For the last five decades, Suzanne Ciani's been a total synthesis boss. She tells us about programming Moog’s Modular 15 app.
When Moog Music dropped the Animoog app back in 2011, it was a stroke of digital genius. Here was a boutique analog synthesizer company confidently and unapologetically wading into virtual synthesis—and for the mobile age, no less. Earlier this week, Moog announced the release of the Moog Model 15 app, an iOS recreation of the company’s iconic 1970’s modular synthesizer. This makes it Moog’s first modular synthesizer—and synthesis educational tool—for iOS mobile devices.
With Moog Model 15, Moog created a virtual replica of its vintage hardware namesake, which was housed in a handsome carrying case equipped with a keyboard. After three years of research and development, Moog managed to craft a faithful virtual recreation of the original hardware’s 921-series oscillators, 904A Low Pass Filter, and 907 Fixed Filter Bank. They also got legendary electronic musician and five-time Grammy nominee Suzanne Ciani, famed for her work with modular synthesis, to create some synth patches for the app’s free expansion pack (more on her below).

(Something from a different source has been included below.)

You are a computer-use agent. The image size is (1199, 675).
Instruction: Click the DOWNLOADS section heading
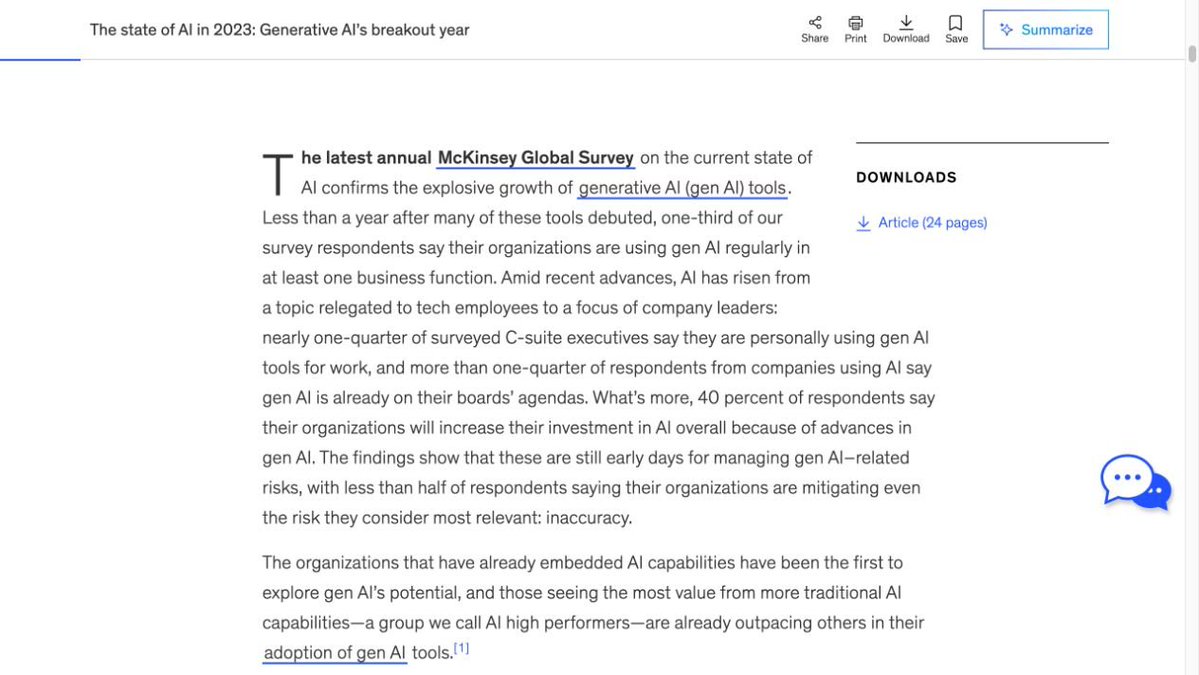[906, 177]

“Patching a Moog modular is a joyful experience that not everyone gets the opportunity to have,” Moog Music’s Senior Software Engineer Geert Bevin tells The Creators Project. “Our goal with this app was to give the magic of that discovery and the power of modular sound design to more people. Getting it right required both extreme attention to the visuals and the interaction, as well as to the sonic signature of the synth.”
“Thanks to Apple's Metal graphics engine, we were able to put the GPU in charge of all the heavy lifting, and provide retina renderings that can smoothly and instantly zoom all the way in and out on the modular,” he adds. “While offering incredible graphical detail, this also offered us with a lot more CPU power for audio processing.”
With most of the CPU available to do audio processing, Moog was able to carefully analyze the analog behavior of the original Model 15 for each module, then create real-time simulations that behave very similarly. Constant and fast recalculations provide FM synthesis capabilities through the entire app, while the 64-bit processing of newer iOS devices allowed Moog to design algorithms that work equally well in monophonic and 4-voice polyphonic mode. And since it’s modular, Bevin says Moog wanted it to interact with everything in the iOS world, so there are Audio Bridge and MIDI Bridge modules, and it integrates with Ableton Link, AudioCopy and AudioShare to get sounds out of the mobile device and onto a computer.
While Ciani didn’t help design the Moog Modular 15 app, her sonic imprint is on it in the form of the free patches. (Watch her play a mesmerizing melodic progression on one of her pitches in a Moog video below.) Ciani had some early experience with the Moog modulars in 1969 and 1970, and tells The Creators Project that the San Francisco Tape Music Center loaned her a large three-panel modular for a month one summer. She also took a course with electronic pioneers Paul Beaver and Bernie Kraus at the U.C. Berkeley’s graduate music department so that she could play their new Moog, but the duo ultimately decided not to let her.
Ciani says that modular synthesizers have always been attractive to her for the degree of control they afford the player.
“I prefer to control the sound with a variety of control voltages and not a ‘black & white’ keyboard,” she says. “I am more interested in the way the sound can move than in the particular timbre of the sound. Modular gives an open architecture that lets you configure a patch in a creative way.”
When Moog was developing the Modular 15, they wanted to reach back historically to someone who had played the original modular back in the day. That’s where Ciani came in. She describes her work on the patches as something of a homecoming for her.
“The app is so beautifully designed—I was designing patches within minutes of getting my hands on it,” says Ciani.“I made sounds that interested me: waves, birds, big sustained bass sounds, solo melodic voices, chimes, percussion. And [I] was attracted to the arpeggiator possibilities that allowed me to create looping/rhythmic patterns.”
“I am really in awe of the sound of this app—it seems like the real thing,” she adds. “And playing it, creating patches, is fast, intuitive and straightforward—even easier than using the 1/4" patch cords of yore. And it looks great, so spending time with it is a pure delight. I was able to put together most of my sounds while sitting on an airplane with a good pair of headphones.”
To believe that a new generation of electronic musicians could learn modular synthesis digitally and on the road would have been fairly unthinkable a decade ago. It’s not that it was an impossible effort, but it definitely wasn’t a concern. Thankfully, digital technology is making a lot of things possible when it comes to synthesis.
Bevin says there is a strong desire within the musician community to use modular synthesizers, but the platform has a very steep learning curve. On top of that, few have access to these rare beasts. Moog simply can’t get a ton of hardware modulars into people’s hands, but what they can do is create viable virtual alternatives.
Moog’s hope, according to Bevin, is that “the built-in tutorial preset system and the tutorials we created, the app became an ideal platform to teach all experience levels about modular synthesis on what we think is a very close approximation of the experience one would have with hardware.”